# Brownhoist 944 who knows?



## bobbill (Dec 31, 2015)

This AF car has a thingy beneath it, center. Slides in and out...I have asked around, no one seems to know its function...any ideas?


----------



## flyernut (Oct 31, 2010)

bobbill said:


> This AF car has a thingy beneath it, center. Slides in and out...I have asked around, no one seems to know its function...any ideas?


It's called a out-rigger. Much like on a back-hoe, the legs extend out to keep the crane car from toppling over.. I think at last count I have about 12 of them, with the matching work cabooses.:thumbsup:


----------



## bobbill (Dec 31, 2015)

flyernut said:


> It's called a out-rigger. Much like on a back-hoe, the legs extend out to keep the crane car from toppling over.. I think at last count I have about 12 of them, with the matching work cabooses.:thumbsup:


You own that market. 

Your explanation makes sense, but my version just pulls out. Nothing there that hints of going to the grade/ground to stabilize the hoist...much thanks...

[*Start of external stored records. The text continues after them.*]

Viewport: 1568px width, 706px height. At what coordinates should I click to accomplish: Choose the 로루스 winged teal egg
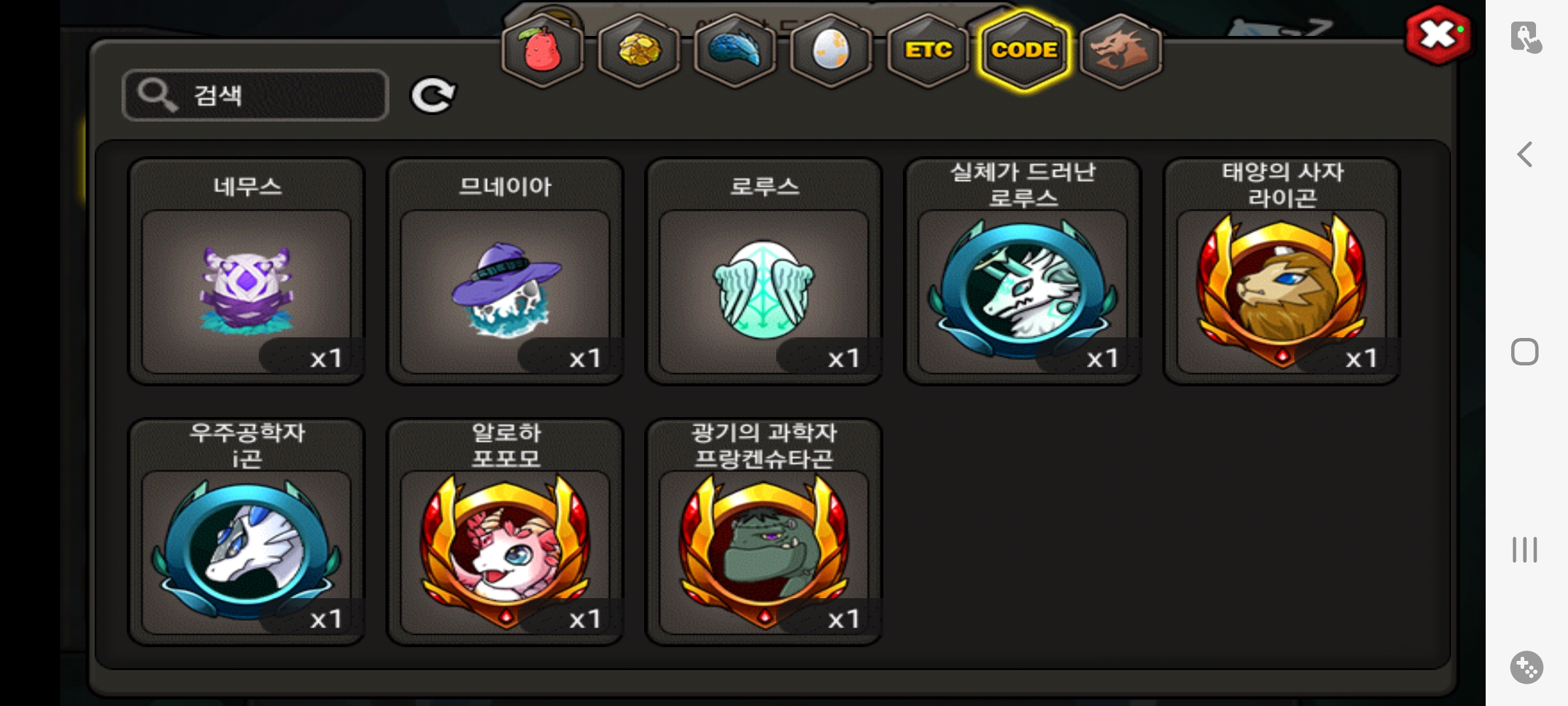point(764,271)
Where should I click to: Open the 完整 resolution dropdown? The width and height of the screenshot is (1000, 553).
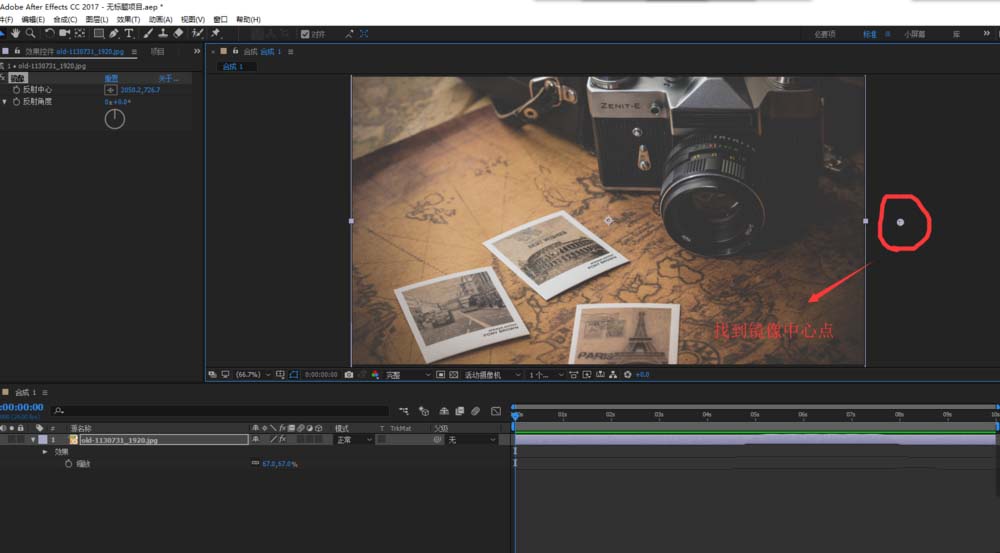pos(400,375)
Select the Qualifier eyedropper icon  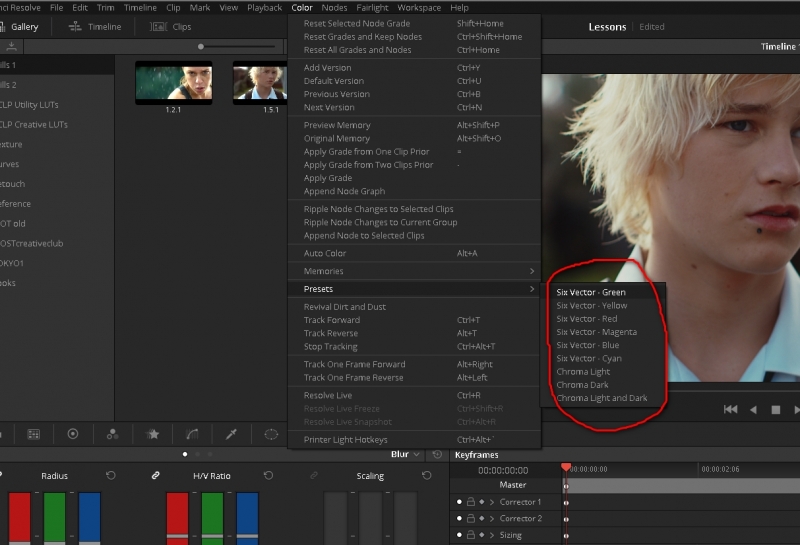click(x=231, y=434)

There are a load of people who do not even know it is there, amazing as it might seem.


----------



## flyernut (Oct 31, 2010)

bobbill said:


> You own that market.
> 
> Your explanation makes sense, but my version just pulls out. Nothing there that hints of going to the grade/ground to stabilize the hoist...much thanks...
> 
> There are a load of people who do not even know it is there, amazing as it might seem.

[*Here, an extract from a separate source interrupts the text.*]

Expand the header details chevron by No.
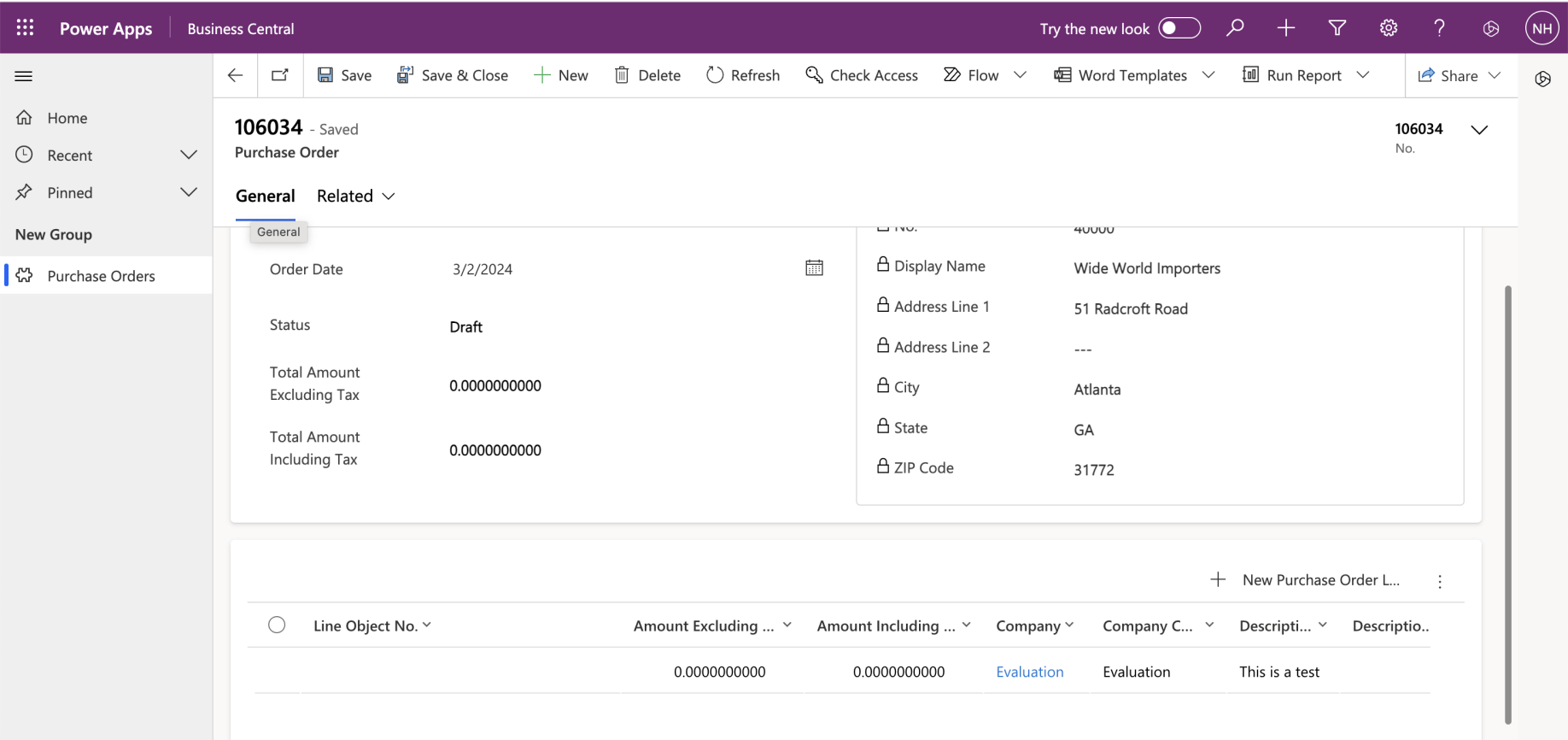This screenshot has width=1568, height=740. (x=1479, y=130)
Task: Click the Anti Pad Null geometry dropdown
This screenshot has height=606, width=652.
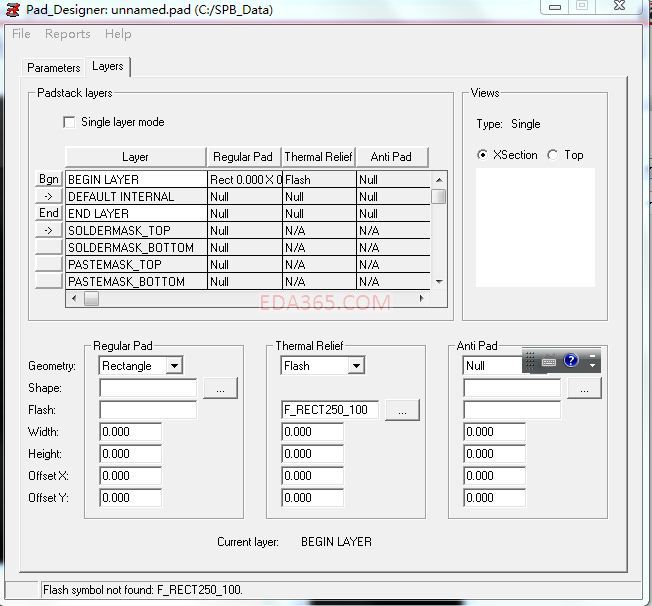Action: 492,366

Gilbert did their best when they designed it.. The out-rigger will not go to the ground on the 944, but it does in real time/space..They are pretty heavy, and some of my locos have a rough time pulling one. The 5-digit cranes are plastic, they don't have the out-rigger, and they're plastic.. Much easier on the locos, but not as pretty... As a kid, one of the sets I ran had the 944 and 945 in the set.. The cars were pulled by a K335 Northern, and I have the set now, along with the green gondola and log car..


----------



## AmFlyer (Mar 16, 2012)

Flyernut, it sounds like you had (and still have) the K5210W set. It was made only one year. A nice set for sure.


----------



## flyernut (Oct 31, 2010)

AmFlyer said:


> Flyernut, it sounds like you had (and still have) the K5210W set. It was made only one year. A nice set for sure.


That's the set.


----------



## bobbill (Dec 31, 2015)

Must be referring to "work train" set. I have all but the 080 but use diesel now...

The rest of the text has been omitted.